La risposta di Verdi

"Gentilissima Presidente Magrini, non mi sento assolutamente in dovere di chiedere scusa per quello che dichiarato. Il mio rammarico di vedere ancora oggi una commissione formata in gran parte da uomini non doveva essere segnalato da me, ma dalla commissione che lei presiede. È proprio la CPO che doveva uscire prima di me con un invito formale alla partecipazione femminile. Quanto meno - ammesso che un appello in conferenza stampa della Sindaca per una Commissione senza i giusti crismi istituzionali e forti caratteri propagandistici fosse da accettare - la CPO avrebbe dovuto essere sorpresa della mancanza di “candidature” femminili e magari segnalare questo problema. Lavoro da oltre 30 anni in un settore quasi esclusivamente maschile e la mia attenzione alla parità di genere va ben oltre la partecipazione attiva nella Commissione Pari Opportunità; è una battaglia che porto avanti quotidianamente tra successi e sconfitte e senza, per forza, dover pensare di candidarmi a sindaco.
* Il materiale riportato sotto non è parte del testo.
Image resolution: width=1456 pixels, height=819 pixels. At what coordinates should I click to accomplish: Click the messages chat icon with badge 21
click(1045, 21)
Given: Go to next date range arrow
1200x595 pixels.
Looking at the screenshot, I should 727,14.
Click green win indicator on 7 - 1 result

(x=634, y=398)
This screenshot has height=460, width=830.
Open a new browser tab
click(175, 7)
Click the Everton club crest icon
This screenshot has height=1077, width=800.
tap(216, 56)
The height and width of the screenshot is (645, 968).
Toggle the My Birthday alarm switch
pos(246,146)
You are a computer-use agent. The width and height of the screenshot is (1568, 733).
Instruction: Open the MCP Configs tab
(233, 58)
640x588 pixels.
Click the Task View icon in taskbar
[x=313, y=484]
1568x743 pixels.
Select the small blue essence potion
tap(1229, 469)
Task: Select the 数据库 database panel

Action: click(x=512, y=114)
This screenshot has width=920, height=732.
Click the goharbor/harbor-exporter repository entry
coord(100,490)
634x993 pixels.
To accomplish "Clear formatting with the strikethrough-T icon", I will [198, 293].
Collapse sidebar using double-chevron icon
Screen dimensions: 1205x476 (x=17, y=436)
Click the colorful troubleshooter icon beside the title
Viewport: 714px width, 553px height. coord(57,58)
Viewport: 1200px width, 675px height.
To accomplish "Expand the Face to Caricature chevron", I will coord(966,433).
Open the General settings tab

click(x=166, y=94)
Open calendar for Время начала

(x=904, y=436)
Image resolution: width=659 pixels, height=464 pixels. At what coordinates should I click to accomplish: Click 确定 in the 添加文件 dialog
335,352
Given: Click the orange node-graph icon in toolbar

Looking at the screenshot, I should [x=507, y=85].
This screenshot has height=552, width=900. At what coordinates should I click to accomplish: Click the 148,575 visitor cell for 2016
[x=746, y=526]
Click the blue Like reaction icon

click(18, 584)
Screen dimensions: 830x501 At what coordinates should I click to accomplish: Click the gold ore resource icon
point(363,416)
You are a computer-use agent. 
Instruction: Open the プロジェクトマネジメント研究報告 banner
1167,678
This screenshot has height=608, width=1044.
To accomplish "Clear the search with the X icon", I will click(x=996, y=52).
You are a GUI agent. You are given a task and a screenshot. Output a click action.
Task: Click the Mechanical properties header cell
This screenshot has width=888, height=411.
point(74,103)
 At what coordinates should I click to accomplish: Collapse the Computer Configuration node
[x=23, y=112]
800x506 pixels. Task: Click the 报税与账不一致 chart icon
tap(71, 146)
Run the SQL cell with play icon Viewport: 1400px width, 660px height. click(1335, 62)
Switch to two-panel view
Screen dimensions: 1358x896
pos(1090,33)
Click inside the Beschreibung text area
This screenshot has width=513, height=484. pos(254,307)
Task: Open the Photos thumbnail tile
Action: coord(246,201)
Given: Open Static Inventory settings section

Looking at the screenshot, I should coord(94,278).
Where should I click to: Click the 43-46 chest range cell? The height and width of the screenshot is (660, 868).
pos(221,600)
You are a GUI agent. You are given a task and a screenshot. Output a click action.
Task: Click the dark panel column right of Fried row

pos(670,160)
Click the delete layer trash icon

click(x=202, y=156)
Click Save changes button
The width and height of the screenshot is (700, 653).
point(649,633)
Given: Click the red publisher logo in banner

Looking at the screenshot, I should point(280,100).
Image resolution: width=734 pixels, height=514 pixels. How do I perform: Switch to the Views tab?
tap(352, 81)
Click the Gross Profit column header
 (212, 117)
Per quanto riguarda le componenti del CPO che si sono dimesse, argomento che Lei cita quasi a volersi togliere qualche sassolino dalle scarpe, me ne rammarico quanto Lei.  Avranno avuto le loro personali motivazioni che, se vorranno, spiegheranno. Resta sicuro che una partecipazione più numerosa e fattiva garantirebbe un’attenzione maggiore. Termino sull’invito che mi ha fatto alla partecipazione attiva alla Commissione futura dicendole che mi solitamente mi rendo disponibile a qualsiasi impegno solo quando sono certa di potervi dedicare il giusto tempo ed energia,  e non per aggiungere un semplice appuntamento sull’agenda. Sarei però curiosa di conoscere l’attività svolta in questi anni sulla base delle competenze che sono affidate alla CPO. Il progetto in questione inoltre, per come è stato impostato, non mi piace.  A progettare la Montevarchi del futuro devono essere prima di tutto le persone che democraticamente i cittadini votano e chiamano a questo impegno. Preferirei che questi volontari passassero dalle urne, tant’è che tra qualche mese ci saranno le elezioni e che qualcuno di loro è ben capace di fare campagna elettorale. Tanto dovevo alla sua conclusione “di cosa sta parlando?”

La dichiarazione dei Giovani Democratici 

"Come Giovani Democratici della Provincia di Arezzo non potevamo restarcene zitti a guardare dopo che la Presidente della provincia e Sindaca di Montevarchi Silvia Chiassai ha costituito una "commissione futura" che di visione futura ha ben poco. Samuele Cuzzoni, responsabile politiche Giovanile GD prov.Arezzo e membro segreteria PD Montevarchi e Diego Cavallucci, segretario GD Prov. Arezzo continuano dicendo: "Essa servirebbe a progettare il futuro della città di Montevarchi nel dopo covid con i fondi che arriveranno dal PNRR. Peccato che è costituita da imprenditori e individui che poco hanno a che fare con la vita comune della città, e per di più, quasi totalmente di genere maschile, alla faccia del gender gap che dovrebbe essere un obiettivo sociale di primaria importanza, soprattutto per una Sindaca. La ricostruzione dei nostri comuni deve ripartire dal confronto di tutte le categorie facenti parte del loro tessuto sociale: giovani, imprenditori, artigiani, operai, commercianti, disoccupati. Un confronto fra le persone, e non di una élite indetta da una persona, in questo caso Silvia Chiassai, senza parere alcuno della cittadinanza. Vogliamo che la ricostruzione dei posti che viviamo siano in mano anche alle gente comune, e non soltanto ad una lobby precostituita ad hoc per mera campagna elettorale.  Per questo chiediamo che in ogni comune della Provincia sia costituita una consulta giovani, che rispetti la parità di genere e che possa collaborare con le varie giunte comunali per un futuro progettato anche da chi lo vivrà davvero, con le necessità ed i bisogni che oggi noi giovani sentiamo. I nostri comuni hanno bisogno di confronto, progetti ed idee, non di sceneggiate che possono nel caso portare a qualche supporter in più per la campagna elettorale."